- **Work to complete**: Reproduce exactly, and only, the lines of the material below running from the line bearing "Instruction: Select the" through the line bearing "Click the williams%R(14)". Leave any pictures out.

------ Provided data ------

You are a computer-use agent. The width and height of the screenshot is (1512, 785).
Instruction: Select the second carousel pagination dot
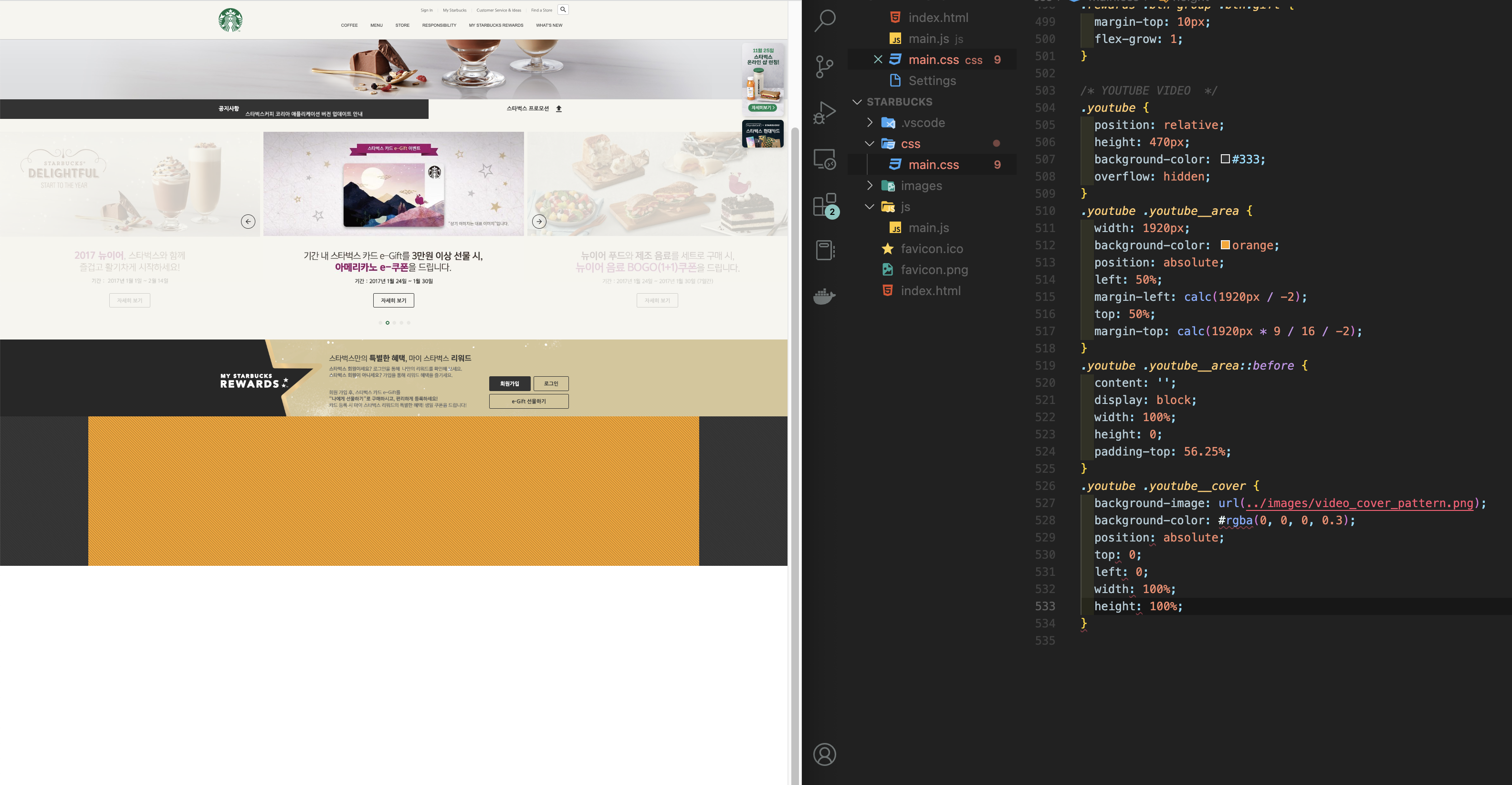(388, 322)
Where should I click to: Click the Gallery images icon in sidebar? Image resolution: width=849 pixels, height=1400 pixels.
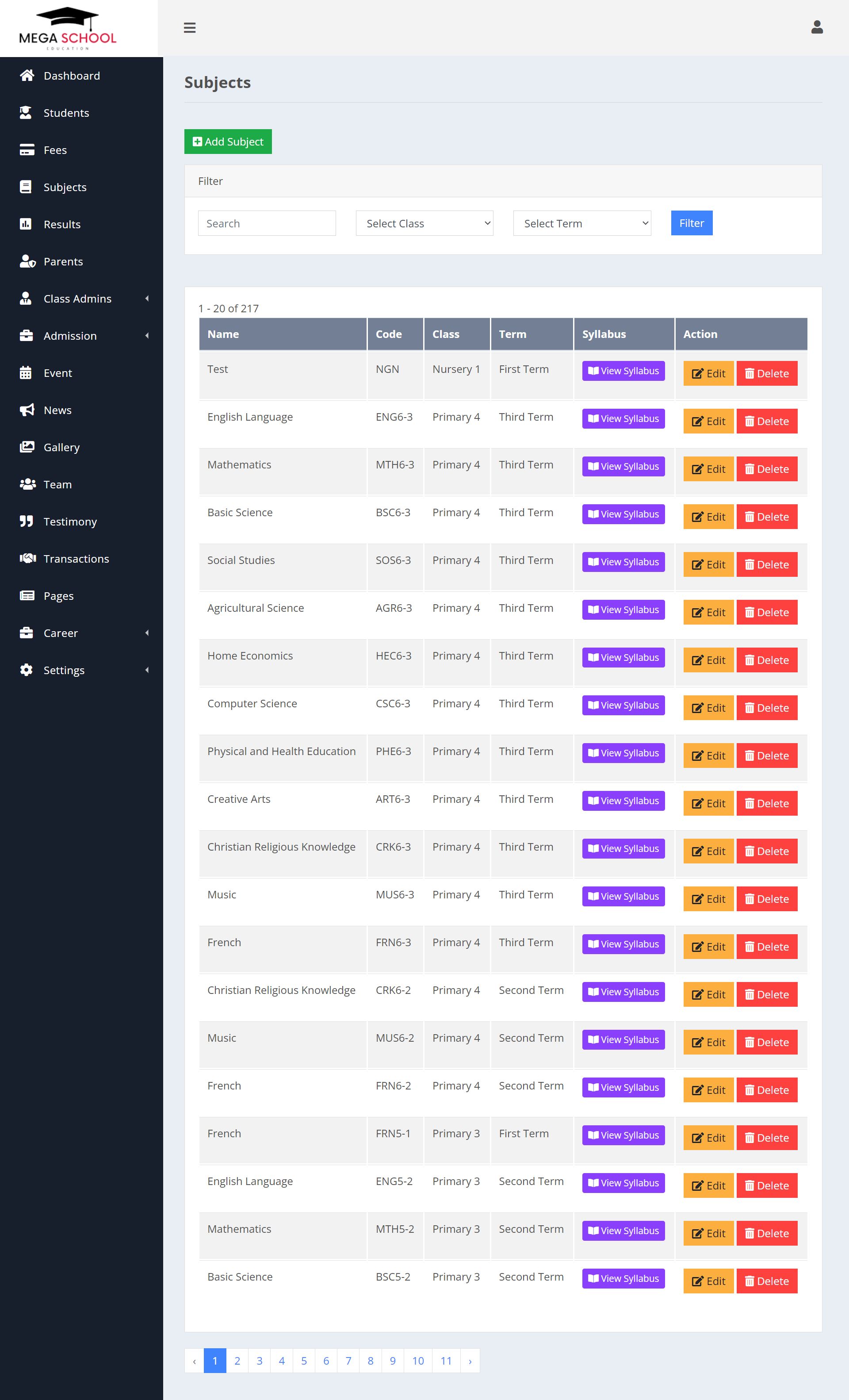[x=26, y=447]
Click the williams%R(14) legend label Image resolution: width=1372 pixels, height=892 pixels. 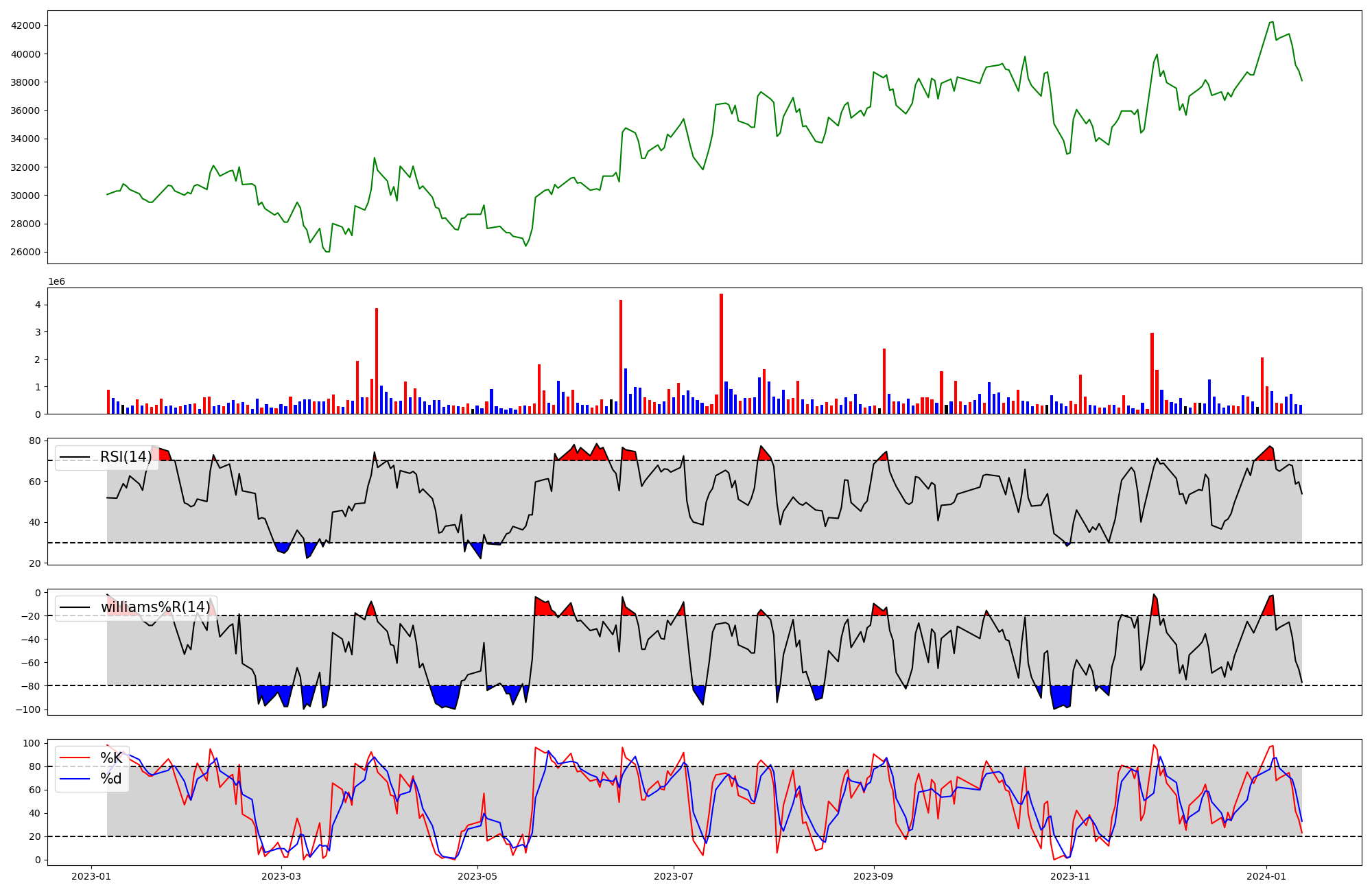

------
------ Provided data ------

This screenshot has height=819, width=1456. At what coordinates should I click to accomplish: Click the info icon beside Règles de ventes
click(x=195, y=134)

------

- **Finished exercise**:
Instruction: Select the second carousel pagination dot
(388, 322)
Where should I click to: Click the Gallery images icon in sidebar? Image resolution: width=849 pixels, height=1400 pixels.
[x=26, y=447]
Click the williams%R(14) legend label Image resolution: width=1372 pixels, height=892 pixels. 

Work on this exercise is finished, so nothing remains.